Kasus burung walet menempatkan Novel sebagai kepala satuan reserse kriminal yang bertanggungjawab atas tewasnya pencuri. Namun, pihak Novel membantah keterlibatan dalam tewasnya pencuri. Kasusnya sempat ditangani kejaksaan, tapi dihentikan karena tak cukup bukti dan kedaluwarsa.

Keterlibatan Novel dalam kasus penganiayaan pencuri sarang burung walet dianggap sebagai motif penyerangan terdakwa Rahmat. Dan bukan berkaitan kinerja Novel di KPK.

“Jiwa korsa yang tinggi dalam diri terdakwa [Rahmat] menjadikannya sedikit gelap mata, sehingga terdakwa melakukan penyiraman tersebut sebagai bentuk untuk mengingatkan saksi korban agar [Novel] dapat bersikap ksatria dan tidak mengorbankan anak buah dan institusi yang membesarkannya,” kata Rudy dalam sidang pleidoi di PN Jakarta Timur melalui siaran Youtube, Senin (15/6/2020).

Rudy mengklaim, penyerangan dengan air aki yang dicampur air biasa kepada Novel justru tidak mengakibatkan luka berat. Kerusakan di kornea mata kiri akibat dari kesalahan penanganan medis usai penyerangan.

“Kerusakan penglihatan yang saat ini diderita saksi korban merupakan akibat penanganan [medis] yang tidak tepat. Bukan sebagai akibat langsung dari tindakan penyiraman oleh terdakwa,” ujar Rudy.

Padahal dalam proses pengobatan, Novel telah menjalani pengobatan di berbagai rumah sakit Singapura dan Indonesia. Gigi taring Novel Baswedan digunakan untuk membuat jaringan di mata kiri, tapi akhirnya tidak terselamatkan.

Kornea mata kiri novel saat ini divonis tak berfungsi 100 persen, sehingga mengalami kehilangan penglihatan permanen. Sedangkan mata kanan kemampuan penglihatannya berkurang 50 persen.

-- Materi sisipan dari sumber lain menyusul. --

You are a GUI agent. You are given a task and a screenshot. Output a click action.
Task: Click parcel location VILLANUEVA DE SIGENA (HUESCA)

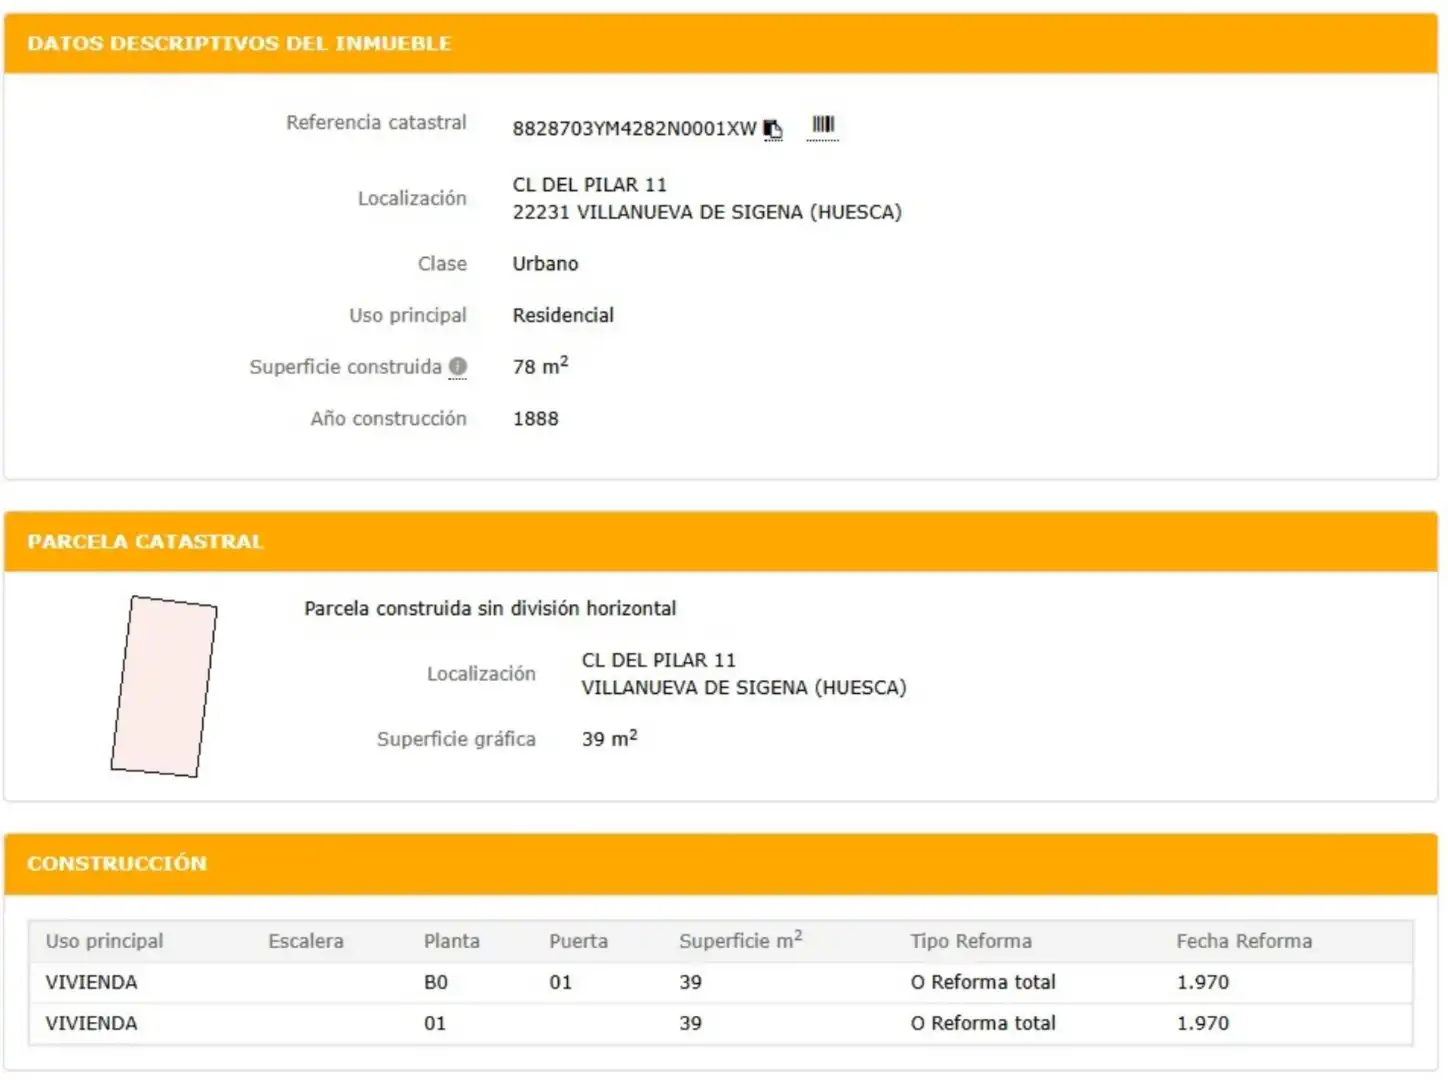tap(744, 687)
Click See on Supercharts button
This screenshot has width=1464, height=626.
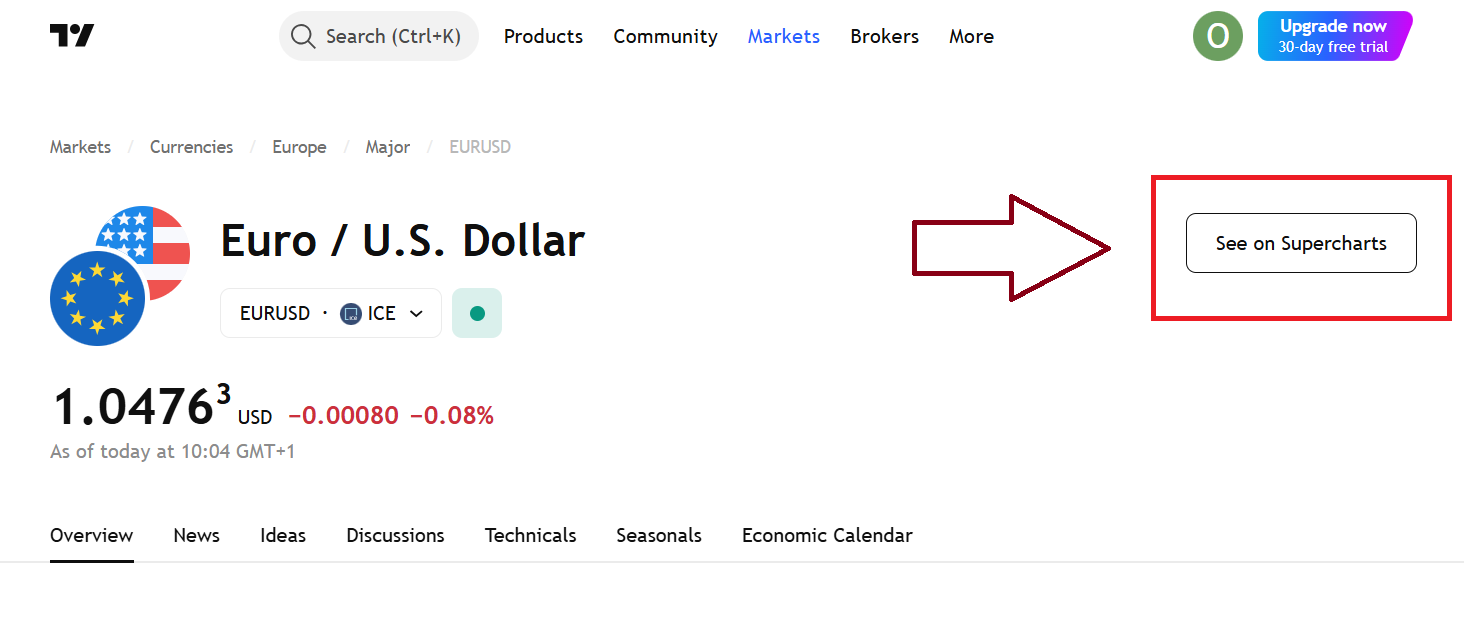click(1300, 243)

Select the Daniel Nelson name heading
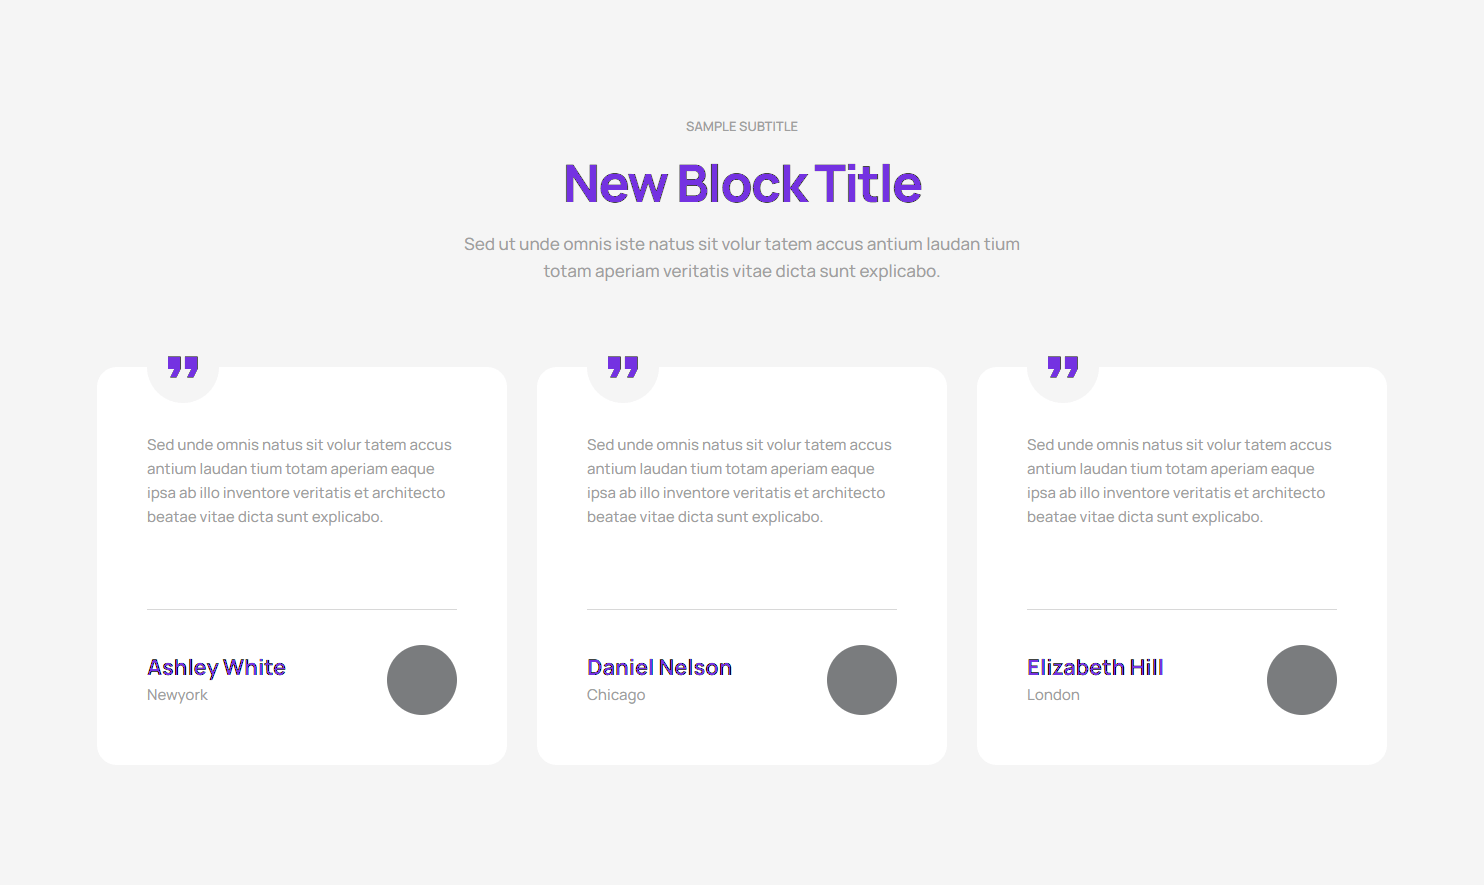point(659,667)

Hal ini berkaitan daya rusak air keras yang digunakan sebagaimana klaim Novel Baswedan soal pemeriksaan medis usai penyerangan. Bukan air aki seperti klaim pengacara terdakwa.

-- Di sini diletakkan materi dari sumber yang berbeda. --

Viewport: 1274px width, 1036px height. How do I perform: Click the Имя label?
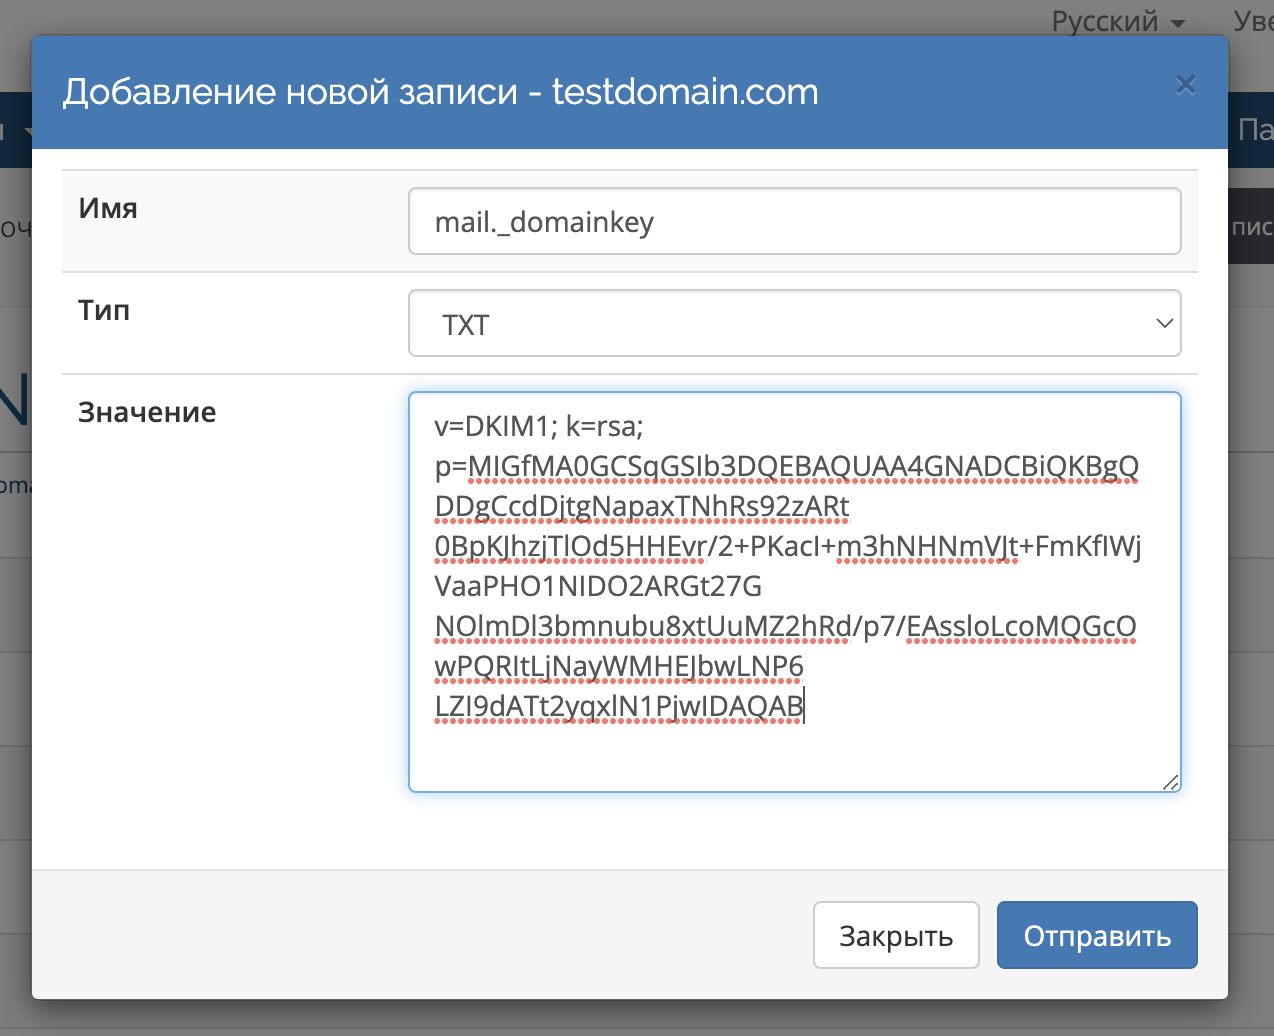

Dalam persidangan sebelumnya jaksa menyatakan kedua terdakwa terbukti dalam dakwaan subsider bersalah dengan tuntutan satu tahun penjara. Alasan jaksa di antaranya terdakwa ‘tidak sengaja’ menyiramkan air keras ke mata Novel, melainkan ke badan.

Rahmat Kadir Mahulette dan Ronny Bugis dituntut Pasal 353 ayat (2) KUHP Jo Pasal 55 ayat (1) ke-1 KUHP.

Latar belakang penyiraman air keras adalah keinginan memberikan Novel Baswedan pelajaran atas tindakannya menghancurkan institusi Polri. Di antaranya berkaitan kasus burung walet di Bengkulu.